Neuere Umfragen zeigen, dass eine Mehrheit der Türken die Fortsetzung der Friedensgespräche mit der PKK wünscht. Sie zeigen auch, dass die AKP weiter Stimmen verliert. An den Gräbern der toten Soldaten sind „AKP-Mörder“-Rufe zu hören. Klar scheint, dass nur wer auf Frieden und Aussöhnung setzt, die Neuwahlen gewinnen wird. Viele Türken stellen sich deshalb die Frage: Wird Erdogan seine Machtbefugnisse ausreizen und womöglich das Kriegsrecht ausrufen, das es ihm erlaubt, mit Notverordnungen zu regieren? Das gezähmte Militär würde sich wohl nicht gegen ihn stellen. Besorgte Stimmen warnen bereits vor der Spaltung des Landes.

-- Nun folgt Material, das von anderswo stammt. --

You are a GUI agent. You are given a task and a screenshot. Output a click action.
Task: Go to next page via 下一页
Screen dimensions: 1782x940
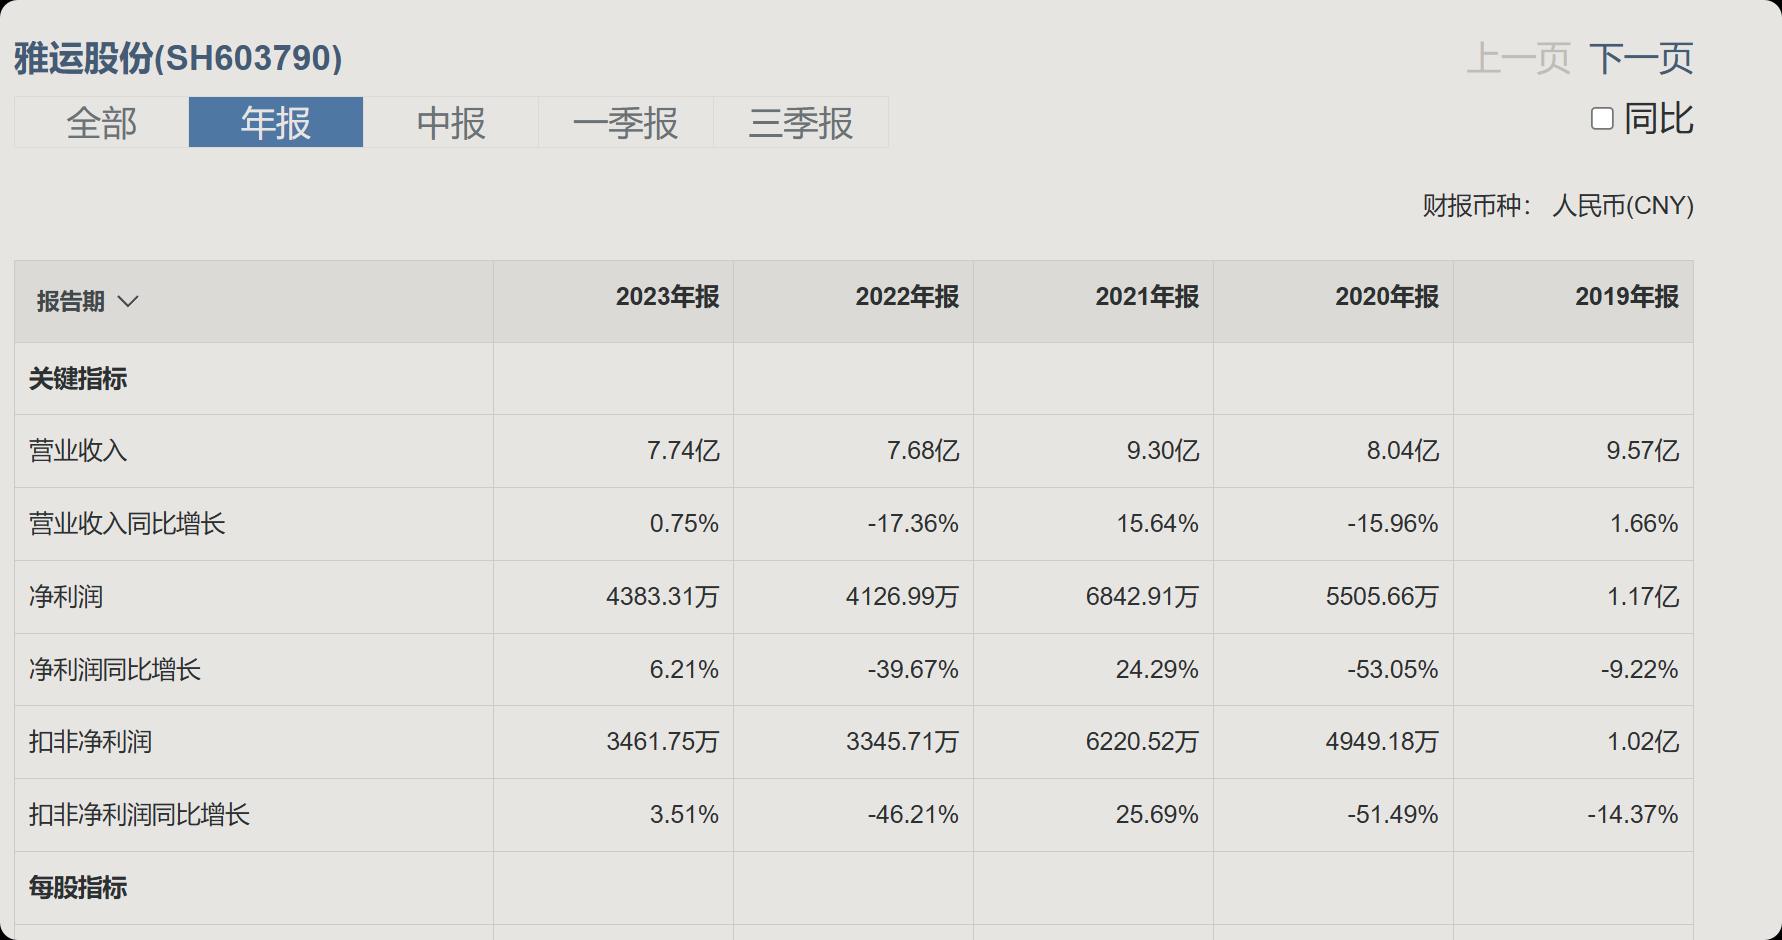point(1641,58)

In Europa scheint kaum jemand wahrzunehmen, dass nach der Ukraine ein weiterer Nachbarstaat im Begriff ist, in Chaos und Krieg abzugleiten. Die Juni-Wahl hat bewiesen, dass man die Türkei nicht mit Erdogan und der AKP gleichsetzen darf. Es gibt eine starke demokratische Tradition und eine wache Zivilgesellschaft. Deshalb muss der Schutz der Demokratie und des parlamentarischen Systems, muss die Unterstützung der demokratischen Kräfte in der Türkei auf der politischen Prioritätenliste des Westens nach oben rutschen.